Making a list is the wrong way to understand it, because “pre-existing condition” is an artificial category created by and for the insurance industry. Basically, the health insurance industry is very much like Humpty Dumpty:
“When I use a word,” Humpty Dumpty said in rather a scornful tone, “it means just what I choose it to mean — neither more nor less.”
“The question is,” said Alice, “whether you can make words mean so many different things.”
“The question is,” said Humpty Dumpty, “which is to be master – – that’s all.”
For example, we might look at a couple of 6 year old boys, very similar in most respects, who are both diagnosed with acute lymphocytic leukemia. The main difference is that the parents of one had health insurance from work and the other did not. The second boy’s parents perhaps had been laid off earlier and had no health insurance. Although they both have the same medical condition, one boy does not have a pre-existing condition and the other does not.
But wait, as too many infomercials have said, there’s more!
Let’s say the business employing the first boy’s parents fails, for whatever reason, to pay the premiums for their employees health insurance. It could be the business goes bankrupt. It could be the accountant absconded with the money. It could be simple incompetence. Maybe the insurer goes bankrupt. or maybe the insurance company simply changes their list of what conditions and treatments they will cover. If for any reason the insurance coverage in effect when the first boy was diagnosed with leukemia lapses – now that boy has suddenly developed a pre-existing condition, too.

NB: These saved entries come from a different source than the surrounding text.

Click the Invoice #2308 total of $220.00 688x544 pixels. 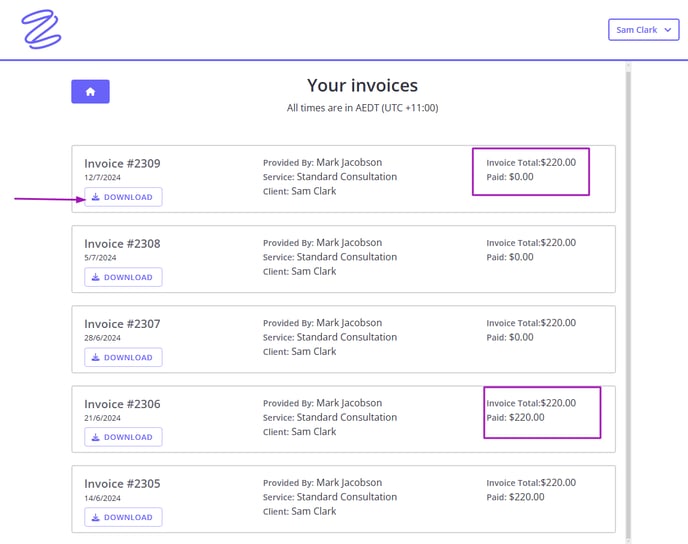pos(558,243)
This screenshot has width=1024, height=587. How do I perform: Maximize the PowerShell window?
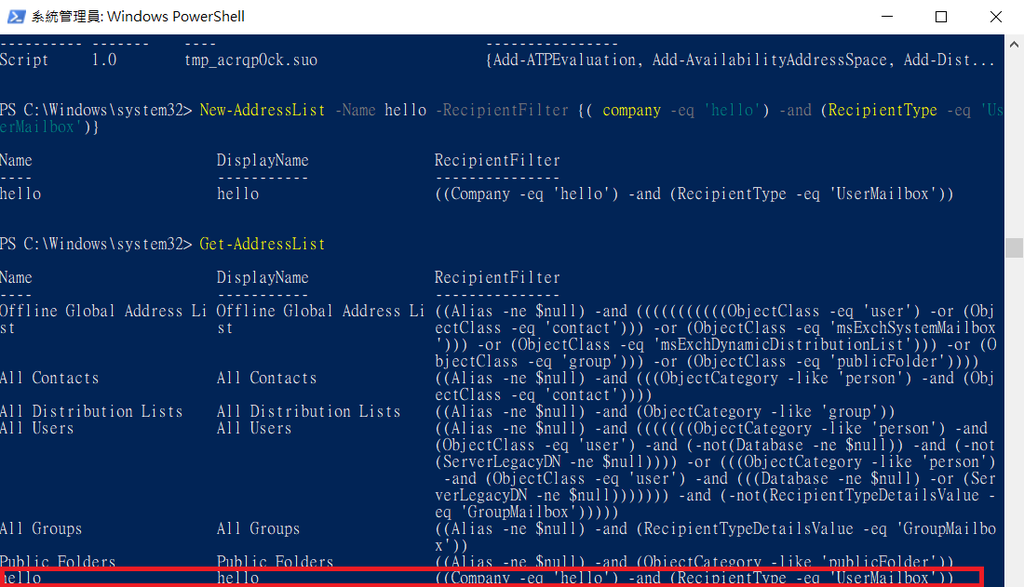pyautogui.click(x=941, y=16)
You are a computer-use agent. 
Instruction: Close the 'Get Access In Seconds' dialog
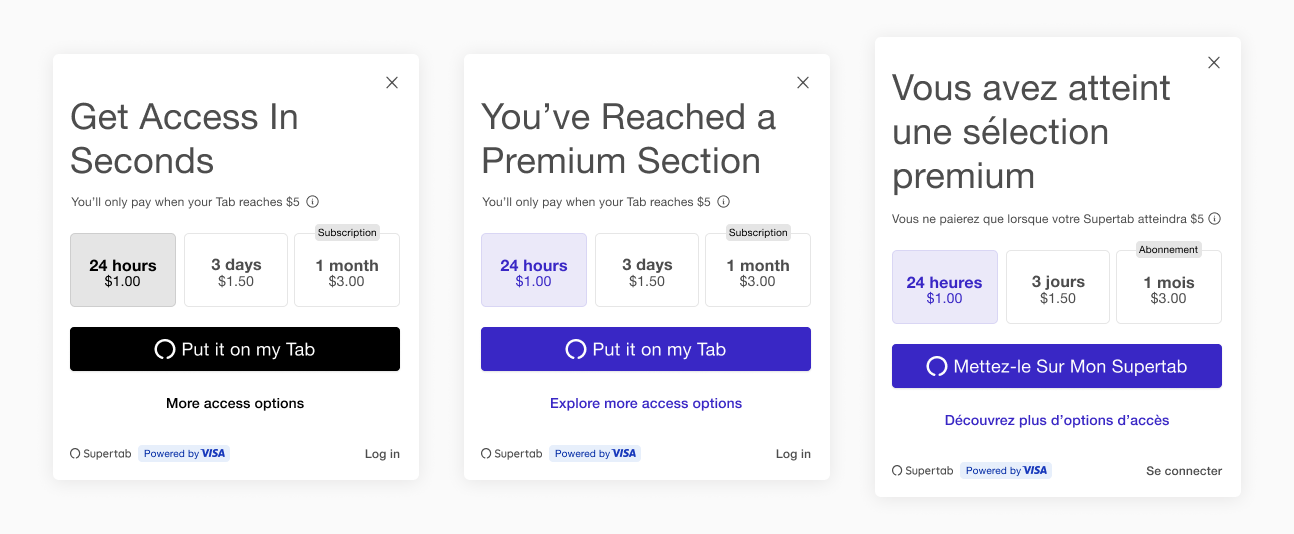pyautogui.click(x=392, y=83)
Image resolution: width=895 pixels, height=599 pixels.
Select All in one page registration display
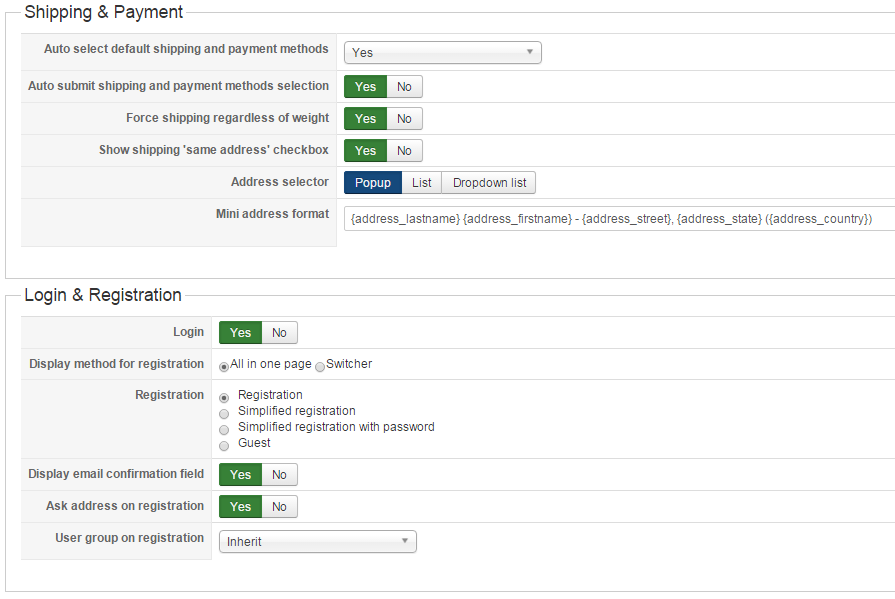[x=224, y=366]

Any medical condition can, as a result of private health insurance terms, suddenly become a pre-existing condition. It means whatever the insurance industry says it means. The question really is, who is to be the master.
We might find some satisfaction in thinking the private health insurance industry is headed for a great fall. Unfortunately, that’s not necessarily true. Now, if we insist on universal health care also known as Medicare for All, we can push Humpty Dumpty off of his wall. If we do not, then we are each headed for our own personal list of pre-existing conditions.